> [Stated goal A]: Filter the listing below and copy every line that contains the string "resolution".

> [Document excerpt]:
▽
If a singer or group came by the station for an interview and cut a promotional spot, for the station or an announcer, that was plenty for us. The artists helped us. We helped the artists, by playing their records. It was a natural swap. There was no need to take money or gifts to play a record. If listeners wanted to hear a record, we played it.

When radio gives listeners what they want, music, news and personality, they listen. That was the basic strategy at the Q. Give listeners what they want, and make it easy for them to get what they want, when they want it.

GS What about WLS-AM, where you won several awards? It was a prestigious time for you and the station. What was your secret of success there? Was it the people, your policies or both?

JR In Pittsburgh all the parts fell into place, naturally or so it seems. While at the Q, I realized it's unusual to move from a DJ, in Denver, to PD, in a top ten market. At the time, Denver ranked about 28, among US radio markets. The leap is huge, even today.

The move, to Pittsburgh, came indirectly. Ken Palmer, owner of KIMN-AM, in Denver, asked I PD his station. I was working, as a DJ, at KTLN-AM, his competition. KTLN-AM wouldn't release me to PD the competition, obviously. Palmer recommended me to the president of ABC Radio.

GS Good move, by Palmer: if you can't PD his station, he finds a way to get a competitive DJ a better job, 2000 miles away.

JR ABC Radio saw fit to bring me to Pittsburgh, and KQV-AM. I immediately capitalized on music excitement. Many of the great stars, of the era, were touring and coming by the station. As I said, KQV-FM worked, as if charmed.
△
> [Stated goal B]:
Answer these questions from the radio interview above:
(i) Which station did Ken Palmer own?
(ii) Roughly where did Denver rank among US radio markets at the time?
(iii) What three things does radio give listeners that makes them listen?

[Source data]
▽
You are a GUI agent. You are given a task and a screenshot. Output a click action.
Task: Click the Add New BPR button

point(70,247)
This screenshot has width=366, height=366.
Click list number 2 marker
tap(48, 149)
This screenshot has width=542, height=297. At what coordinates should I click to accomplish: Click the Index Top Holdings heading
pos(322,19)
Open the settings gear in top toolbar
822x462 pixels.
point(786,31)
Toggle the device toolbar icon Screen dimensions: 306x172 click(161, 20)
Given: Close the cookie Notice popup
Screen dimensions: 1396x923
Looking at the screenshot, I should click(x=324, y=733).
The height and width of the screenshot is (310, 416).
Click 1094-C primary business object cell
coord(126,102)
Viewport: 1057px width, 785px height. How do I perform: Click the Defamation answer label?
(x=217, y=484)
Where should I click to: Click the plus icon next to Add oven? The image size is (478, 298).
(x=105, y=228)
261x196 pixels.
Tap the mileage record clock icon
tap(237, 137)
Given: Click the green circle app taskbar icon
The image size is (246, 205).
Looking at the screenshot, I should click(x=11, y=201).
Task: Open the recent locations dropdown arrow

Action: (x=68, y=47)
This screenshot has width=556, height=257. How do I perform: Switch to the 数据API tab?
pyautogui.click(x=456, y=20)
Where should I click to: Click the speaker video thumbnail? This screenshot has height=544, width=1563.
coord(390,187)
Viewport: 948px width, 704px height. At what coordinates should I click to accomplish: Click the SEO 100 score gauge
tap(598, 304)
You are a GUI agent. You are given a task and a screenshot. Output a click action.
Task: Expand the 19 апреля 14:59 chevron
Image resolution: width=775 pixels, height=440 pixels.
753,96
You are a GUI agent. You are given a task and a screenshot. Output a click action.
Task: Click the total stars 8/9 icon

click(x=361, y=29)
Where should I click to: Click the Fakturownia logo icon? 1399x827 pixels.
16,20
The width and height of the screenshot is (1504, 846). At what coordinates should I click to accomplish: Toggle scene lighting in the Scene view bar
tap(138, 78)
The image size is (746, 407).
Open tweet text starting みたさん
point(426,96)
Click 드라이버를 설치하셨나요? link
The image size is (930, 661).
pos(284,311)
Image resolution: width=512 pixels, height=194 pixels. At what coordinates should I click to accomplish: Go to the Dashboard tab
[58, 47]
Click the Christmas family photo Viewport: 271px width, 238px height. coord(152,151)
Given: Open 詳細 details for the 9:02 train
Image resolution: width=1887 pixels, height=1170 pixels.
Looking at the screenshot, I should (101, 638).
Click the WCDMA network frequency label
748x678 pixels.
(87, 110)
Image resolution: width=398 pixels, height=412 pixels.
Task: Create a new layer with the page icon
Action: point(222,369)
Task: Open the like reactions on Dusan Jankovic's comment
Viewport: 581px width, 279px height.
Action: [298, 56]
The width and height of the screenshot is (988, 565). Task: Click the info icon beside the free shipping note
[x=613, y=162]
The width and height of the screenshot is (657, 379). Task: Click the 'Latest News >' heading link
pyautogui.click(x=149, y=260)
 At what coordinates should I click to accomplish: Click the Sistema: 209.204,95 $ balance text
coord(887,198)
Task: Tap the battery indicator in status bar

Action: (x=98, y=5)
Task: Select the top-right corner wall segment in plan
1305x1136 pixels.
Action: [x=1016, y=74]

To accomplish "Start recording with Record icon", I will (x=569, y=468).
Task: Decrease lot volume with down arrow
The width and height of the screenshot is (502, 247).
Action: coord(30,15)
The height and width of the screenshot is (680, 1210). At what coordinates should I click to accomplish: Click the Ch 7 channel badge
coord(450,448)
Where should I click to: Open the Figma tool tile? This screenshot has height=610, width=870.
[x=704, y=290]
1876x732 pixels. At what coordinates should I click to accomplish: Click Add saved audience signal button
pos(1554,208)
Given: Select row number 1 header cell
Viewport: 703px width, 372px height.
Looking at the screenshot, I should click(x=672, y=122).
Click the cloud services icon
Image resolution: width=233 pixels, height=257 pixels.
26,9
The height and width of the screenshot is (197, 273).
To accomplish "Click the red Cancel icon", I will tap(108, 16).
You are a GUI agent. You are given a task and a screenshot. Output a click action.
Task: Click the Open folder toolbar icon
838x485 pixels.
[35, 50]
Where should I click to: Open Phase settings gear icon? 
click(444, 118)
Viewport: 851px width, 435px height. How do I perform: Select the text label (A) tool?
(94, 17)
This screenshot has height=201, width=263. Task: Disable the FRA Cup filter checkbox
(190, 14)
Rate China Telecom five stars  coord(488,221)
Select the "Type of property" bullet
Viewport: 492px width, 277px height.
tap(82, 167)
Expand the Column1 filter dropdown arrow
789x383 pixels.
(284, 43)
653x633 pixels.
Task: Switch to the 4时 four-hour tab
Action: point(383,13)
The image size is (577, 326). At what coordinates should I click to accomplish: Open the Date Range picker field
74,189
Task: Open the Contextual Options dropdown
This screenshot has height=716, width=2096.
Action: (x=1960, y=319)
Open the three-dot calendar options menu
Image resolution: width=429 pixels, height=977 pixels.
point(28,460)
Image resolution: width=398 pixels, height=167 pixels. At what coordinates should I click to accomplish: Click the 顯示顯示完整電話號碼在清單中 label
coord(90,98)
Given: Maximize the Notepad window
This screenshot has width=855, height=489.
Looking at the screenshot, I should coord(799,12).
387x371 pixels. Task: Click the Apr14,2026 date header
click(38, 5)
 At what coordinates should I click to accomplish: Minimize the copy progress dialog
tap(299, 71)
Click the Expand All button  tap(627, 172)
△
> [Worked solution A]:
Image resolution: width=775 pixels, height=440 pixels.
Image resolution: width=512 pixels, height=194 pixels. At what coordinates should I click to accomplish: Go to the Dashboard tab
Image resolution: width=1887 pixels, height=1170 pixels.
Image resolution: width=398 pixels, height=412 pixels.
Image resolution: width=233 pixels, height=257 pixels.
Image resolution: width=429 pixels, height=977 pixels.
Image resolution: width=398 pixels, height=167 pixels. At what coordinates should I click to accomplish: Click the 顯示顯示完整電話號碼在清單中 label

> [Worked solution B]:
(i) KIMN-AM, in Denver.
(ii) About 28.
(iii) Music, news and personality.